Mich hat das Thema interessiert, weil ich in Nachrichtensendungen zwei missglückte Interviews mit „Rechten“ verfolgt hatte. Missglückt aus dem Grund, da die Moderatorinnen schlussendlich überhaupt keine inhaltlichen Standpunkte erfragt, sondern lediglich eine Abwehr- und Opferpose des Gegenübers provoziert hatten. Das Ergebnis war frappierend, denn der Interviewte erschien überzeugend, wenn auch inhaltlich ohne jegliche Substanz, die Moderatorinnen aber unangenehm und moralisch von vornherein negativ voreingenommen. Es stellt sich die Frage, wie sich also ein Zuschauer aufgrund eines solchen Interviews seine Meinung bilden und nicht schlicht Partei für die attackierte Seite ergreifen sollte. Selbstverständlich fügt sich das Thema auch in die allgemeine Verunsicherung in Zeiten der kurzen und kürzeren Internetnachrichten, von Fake-News und schwieriger werdender Auswahl von detailliert recherchierten Hintergrundinformationen. Aber es stellt doch auch eine schwerwiegende Herausforderung in einer Demokratie dar, für die der Meinungsaustausch elementar ist. Enden solche Gespräche mit Opfern und Mythen kann es im Sympathisieren mit dem Interviewten gipfeln. In der Sache wurde nichts erreicht oder geklärt.

Das Buch „Mit Rechten reden“ bietet nachvollziehbare Erklärungen für die Ursachen unglücklich verlaufender Gespräche mit „Rechten“. Diese Gespräche thematisieren vornehmlich die Beziehung zwischen den Akteuren, aber weder Inhalte noch Ansichten. So führt ein solches Interview nicht zu einer sachlichen Diskussion, sondern zu einem Sprachspiel, einem Kreislauf von Empörung, Provokation, Widerspruch und Vieldeutigkeit.

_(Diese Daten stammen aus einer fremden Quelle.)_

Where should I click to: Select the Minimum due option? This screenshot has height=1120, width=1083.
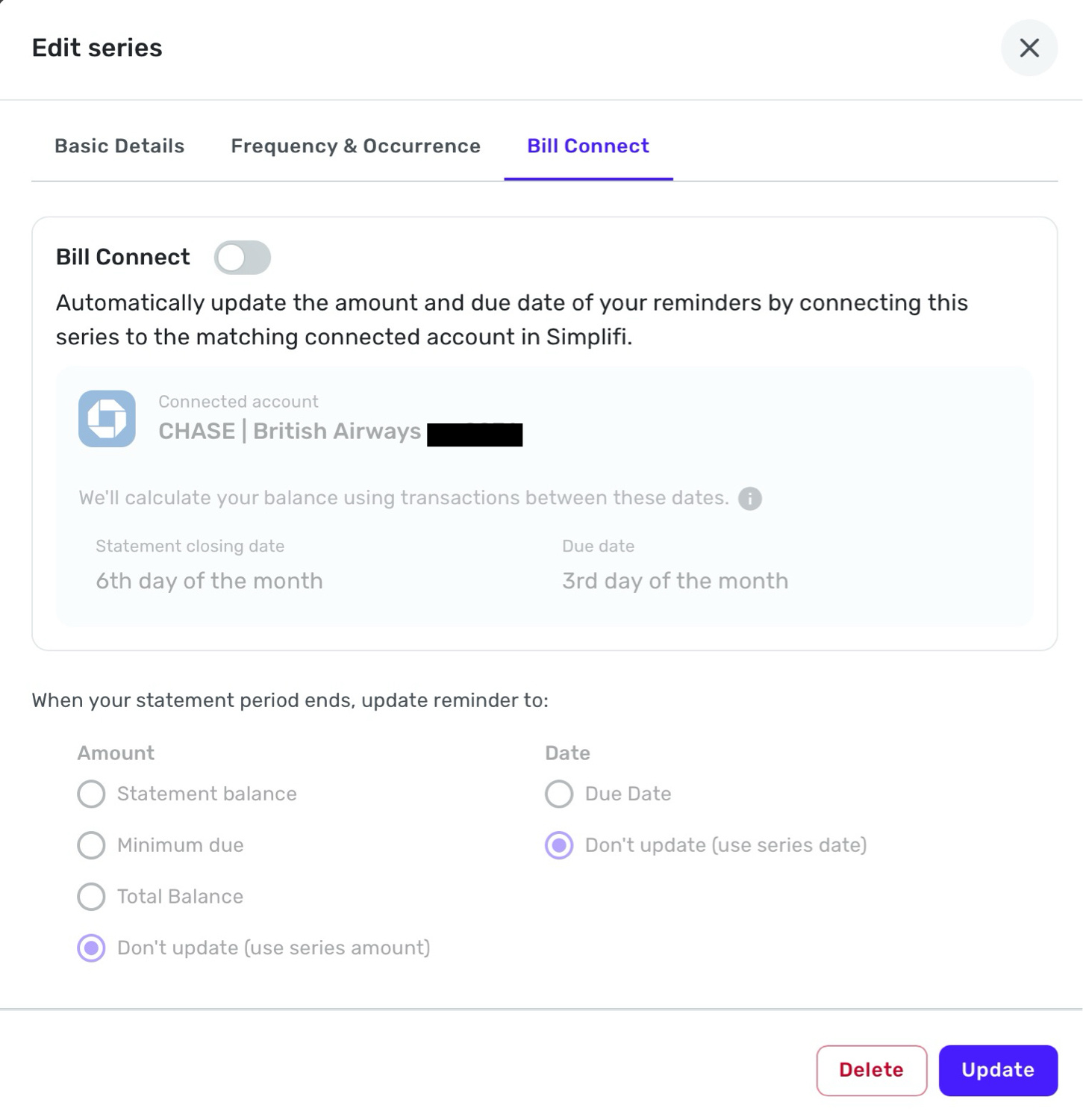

Die Analysen, wie man diesem Spiel begegnen könnte, sind unbedingt lesenswert (ab Seite 88). Die Erzählung über die Erfahrungen mit einem Informanten aus dem Kreis der „Rechten“ davor (ab Seite 54) kann man meiner Meinung nach am ehesten überspringen. Zum Beispiel gibt es die Anregung als Reaktion auf eine vieldeutige Äußerung der „Rechten“ zu einem sensiblen Thema, keinen Skandal auszulösen, keine Empörung und Verteufelung zuzulassen, sondern besser rational zu argumentieren, sachlich zu bleiben und den Ball zurückzuspielen. So lautet die erste der von den Autoren aufgestellten Regeln „Unterscheide Person und Rede.“, womit gemeint ist, dass es auch bei einer Moderatorin um die Art geht, etwas zu sagen, nicht nur um die Meinung an sich. Dabei jedoch erfolgreich zu sein, wenn es an Objektivität mangelt und eine geradezu pubertäre Enttäuschung der „Rechten“ aufgrund der Haltung vorherrscht, sich schlicht prinzipiell im Widerspruch zur Welt zu inszenieren, ist eine wahre Herausforderung. Wem täte es nicht gut, sich darin zu schulen?